Pengalaman serupa ditemukan Gatra di masjid Kantor Pusat LDII, Jalan Tawakal IX/18, Tomang, Jakarta Barat. Jarak azan dan awal salat magrib berjamaah juga cukup lama. "Orang asing" diterima leluasa bergabung melaksanakan salat magrib sekaligus isya. Tak ada aksi mengepel lantai. Beberapa anggota LDII juga enteng saja berjabat tangan dengan Gatra. Dulu banyak cerita, mereka enggan berjabatan tangan dengan orang lain.

Di Surabaya, reporter Gatra Ary Sulistyo, yang menunaikan salat jamaah di beberapa masjid LDII, tak diperlakukan sebagai "barang najis". Justru mendapat sambutan hangat. "Tuduhan mengepel bekas salat orang lain sama sekali tidak benar," ujar Kurniadi, Ketua Takmir Masjid LDII Sidosermo, Surabaya. "Lihat saja waktu salat Jumat, banyak warga non-LDII yang berjamaah. Cuma, kalau jadwalnya ngepel, ya, dipel."

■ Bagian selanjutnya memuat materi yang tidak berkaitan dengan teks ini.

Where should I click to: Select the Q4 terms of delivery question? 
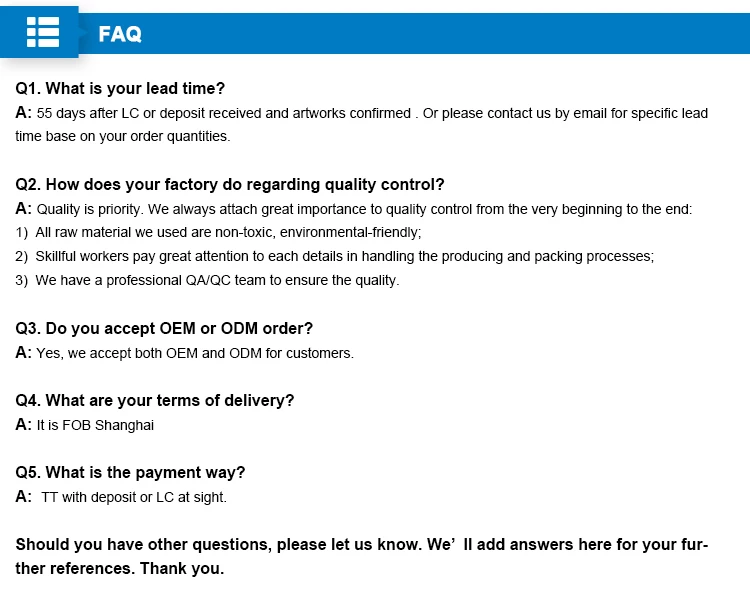tap(155, 400)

Koresponden Gatra di Makassar, Anthony Djafar, juga tak menemukan aksi pembersihan lantai di masjid LDII. Di Sulawesi Selatan, lebih dari 100 masjid dibina LDII. Di Makassar ada 12 masjid. Satu yang terbesar adalah Masjid Nurul Hakim di Jalan Urip Sumoharjo, yang jadi kantor pengurus LDII Sulawesi Selatan. Semua perlakuan itu diperoleh awak Gatra sebelum memperkenalkan diri sebagai wartawan.

KH Ma'ruf Amin menjelaskan, klarifikasi DPP LDII telah dibahas Komisi Fatwa. "Kalau memang kondisinya seperti itu, seharusnya LDII bisa kita terima," katanya. Kini sedang dibahas oleh pengurus harian. MUI sedang menunggu klarifikasi LDII di tingkat wilayah dan cabang.

Ma'ruf telah berkeliling ke sejumlah basis LDII di Kediri, Jombang, Bandung, Lampung, dan sebagainya. Ia menjelaskan sikap MUI bahwa perbedaan bisa ditolelir, tapi penyimpangan harus diamputasi. "Selama perbedaan LDII masih dalam koridor yang ditolelir, bisa dimasukkan dalam kesatuan gerak umat Islam yang dikoordinasikan MUI," katanya.

Namun Amin Djamaluddin, Ketua LPPI (Lembaga Penelitian dan Pengkajian Islam) Jakarta, masih keberatan. Apa urusannya? Lembaga ini banyak meneliti dan menerbitkan buku-buku bertemakan kesesatan LDII. "Saya punya dokumen materi pengajian LDII sampai September 2006. Mereka tidak berubah," kata Amin, yang juga anggota Komisi Pengkajian MUI.

LDII dilaporkan masih mengultuskan Nurhasan Ubaidah dan memojokkan umat Islam lain. "Kami akan menerbitkan penelitian terbaru kami. Semua itu membongkar kebohongan mereka." Tapi Kiai Ma'ruf cenderung merangkul. "Ini ada orang menunjukkan niat baik, masa kita tolak," katanya. "Bahwa di lapangan masih ada yang menyimpang, kita benahi sambil jalan." Jadi, sertifikat mana yang bakal dikeluarkan MUI setelah pengkajian ulang? Halal atau tetap sesat.